What explains the populist surge? Interests or identity?

     

The abiding characteristic of populism is its division of the world into a virtuous people on the one hand, and corrupt elites and threatening outsiders on the other, notes FT analyst Martin Wolf. But why have populist ideas become more potent? he asks.

The reaction of older, less educated white males against cultural change, including immigration, better explains the rise of populism than economic insecurity, according to Michigan University’s Ronald Inglehart and Harvard’s Pippa Norris. But while cultural change and the economic decline of the working classes increased disaffection, the financial crisis opened the door to a populist surge, Wolf contends:

The four most adversely affected of these economies in the long term were (in order) Italy, Spain, the UK and US. Post-crisis, the most adversely affected were Spain, the US, Italy and the UK. Germany was the least affected by the crisis, with Canada and Japan close to it. It is not surprising, then, that Canada, Germany and Japan have been largely immune to the post-crisis surge in populism, while the US, UK, Italy and Spain have been less so, though the latter two have contained it relatively successfully.
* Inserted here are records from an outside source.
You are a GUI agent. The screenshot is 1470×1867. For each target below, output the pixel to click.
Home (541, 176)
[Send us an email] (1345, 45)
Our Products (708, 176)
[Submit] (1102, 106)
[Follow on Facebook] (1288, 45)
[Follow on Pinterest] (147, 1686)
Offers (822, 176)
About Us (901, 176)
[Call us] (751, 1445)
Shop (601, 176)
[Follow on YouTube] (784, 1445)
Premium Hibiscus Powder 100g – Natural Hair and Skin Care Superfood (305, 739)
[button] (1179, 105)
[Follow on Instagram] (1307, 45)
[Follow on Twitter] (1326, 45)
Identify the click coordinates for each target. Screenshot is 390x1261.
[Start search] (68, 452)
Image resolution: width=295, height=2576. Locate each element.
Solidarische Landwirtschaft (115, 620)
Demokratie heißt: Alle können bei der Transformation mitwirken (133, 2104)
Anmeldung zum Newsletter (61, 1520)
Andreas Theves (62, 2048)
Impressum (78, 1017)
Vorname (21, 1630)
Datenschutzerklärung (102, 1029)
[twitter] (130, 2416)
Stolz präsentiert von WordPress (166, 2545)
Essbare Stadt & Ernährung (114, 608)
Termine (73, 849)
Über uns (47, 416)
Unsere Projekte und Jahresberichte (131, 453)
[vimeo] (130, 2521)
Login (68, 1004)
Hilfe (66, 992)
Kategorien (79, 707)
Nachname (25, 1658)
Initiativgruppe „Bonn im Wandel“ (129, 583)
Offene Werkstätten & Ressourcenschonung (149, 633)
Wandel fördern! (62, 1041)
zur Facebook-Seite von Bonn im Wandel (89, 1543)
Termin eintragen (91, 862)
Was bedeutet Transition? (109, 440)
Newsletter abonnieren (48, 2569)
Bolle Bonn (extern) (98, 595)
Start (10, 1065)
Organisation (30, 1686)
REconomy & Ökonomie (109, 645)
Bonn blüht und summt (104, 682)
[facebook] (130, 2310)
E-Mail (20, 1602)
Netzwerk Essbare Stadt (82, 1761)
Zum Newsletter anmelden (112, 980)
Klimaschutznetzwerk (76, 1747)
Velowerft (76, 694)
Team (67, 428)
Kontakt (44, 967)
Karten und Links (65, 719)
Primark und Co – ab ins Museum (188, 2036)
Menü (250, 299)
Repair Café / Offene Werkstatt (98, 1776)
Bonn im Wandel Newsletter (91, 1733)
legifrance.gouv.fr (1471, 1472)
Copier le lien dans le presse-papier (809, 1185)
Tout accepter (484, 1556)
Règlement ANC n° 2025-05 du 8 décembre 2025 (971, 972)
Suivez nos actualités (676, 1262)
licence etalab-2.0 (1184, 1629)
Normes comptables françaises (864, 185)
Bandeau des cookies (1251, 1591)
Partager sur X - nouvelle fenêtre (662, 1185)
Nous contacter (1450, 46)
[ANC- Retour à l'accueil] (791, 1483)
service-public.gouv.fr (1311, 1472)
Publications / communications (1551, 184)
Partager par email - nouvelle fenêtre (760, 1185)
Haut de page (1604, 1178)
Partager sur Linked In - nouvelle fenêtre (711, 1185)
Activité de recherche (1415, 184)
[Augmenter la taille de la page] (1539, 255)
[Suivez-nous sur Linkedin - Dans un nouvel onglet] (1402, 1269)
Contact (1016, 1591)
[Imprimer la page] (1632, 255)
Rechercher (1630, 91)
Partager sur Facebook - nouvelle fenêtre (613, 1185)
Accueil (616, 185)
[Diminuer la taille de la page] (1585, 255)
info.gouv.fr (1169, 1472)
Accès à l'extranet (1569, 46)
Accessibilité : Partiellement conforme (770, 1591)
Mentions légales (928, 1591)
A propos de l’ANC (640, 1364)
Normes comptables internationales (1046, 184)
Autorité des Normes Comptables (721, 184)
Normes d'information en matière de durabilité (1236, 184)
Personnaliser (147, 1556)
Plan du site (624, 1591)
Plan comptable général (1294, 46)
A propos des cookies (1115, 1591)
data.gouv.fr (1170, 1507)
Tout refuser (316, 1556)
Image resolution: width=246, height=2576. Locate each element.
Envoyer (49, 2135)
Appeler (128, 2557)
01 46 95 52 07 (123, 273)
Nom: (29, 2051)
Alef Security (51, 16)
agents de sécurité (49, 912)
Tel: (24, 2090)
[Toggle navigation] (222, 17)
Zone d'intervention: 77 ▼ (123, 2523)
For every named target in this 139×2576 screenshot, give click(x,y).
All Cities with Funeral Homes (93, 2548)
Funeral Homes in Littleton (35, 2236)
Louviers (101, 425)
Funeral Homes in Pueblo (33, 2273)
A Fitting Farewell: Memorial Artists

Wolf the comforting narrative that political turmoil caused by the financial crisis will ease as economies recover and trust returns to institutions runs into two big obstacles, Wolf adds:

  • The first is that the results of past political follies have still to unfold. The divorce of the UK from the EU remains a process with unfathomable results. …
  • The second is that some of the long-term sources of fragility, cultural and economic, including high inequality and low labour force participation of prime-aged workers in the US, are still with us today. RTWT

But Canada’s secret to resisting the West’s populist wave is due to the different kind of identity that pervades the political culture, The New York Times reports:

Boell Stiftung

In other Western countries, right-wing populism has emerged as a politics of us-versus-them. It pits members of white majorities against immigrants and minorities, driven by a sense that cohesive national identities are under threat….Immo Fritsche, a professor at the University of Leipzig, in Germany, has found that when people feel a loss of control, they cling more closely to racial and national identities. And they desire leaders who promise to reassert control.

Identity works differently in Canada. Both whites and nonwhites see Canadian identity as something that not only can accommodate outsiders, but is enhanced by the inclusion of many different kinds of people.

Political science research suggests that this dynamic may have also made Canada resistant to political extremism and the polarization plaguing other Western countries. Lilliana Mason, a professor at the University of Maryland, has found that when group identity and partisan identity overlaps, that deepens partisan polarization and intolerance against the opposing party. RTWT

Nation almost always trumps class because it is able to tap into a powerful source of identity, the desire to connect with an organic cultural community, notes Stanford’s Francis Fukuyama, a board member of the National Endowment for Democracy, the Washington-based democracy assistance group. Today, the greatest challenge to liberal democracy comes not so much from overtly authoritarian powers such as China, as from within, he writes for The FT:

In the US, Britain, Europe, and a host of other countries, the democratic part of the political system is rising up against the liberal part, and threatening to use its apparent legitimacy to rip apart the rules that have heretofore constrained behaviour, anchoring an open and tolerant world. The liberal elites that have created the system need to listen to the angry voices outside the gates and think about social equality and identity as top-drawer issues they must address. One way or the other, we are going to be in for a rough ride over the next few years.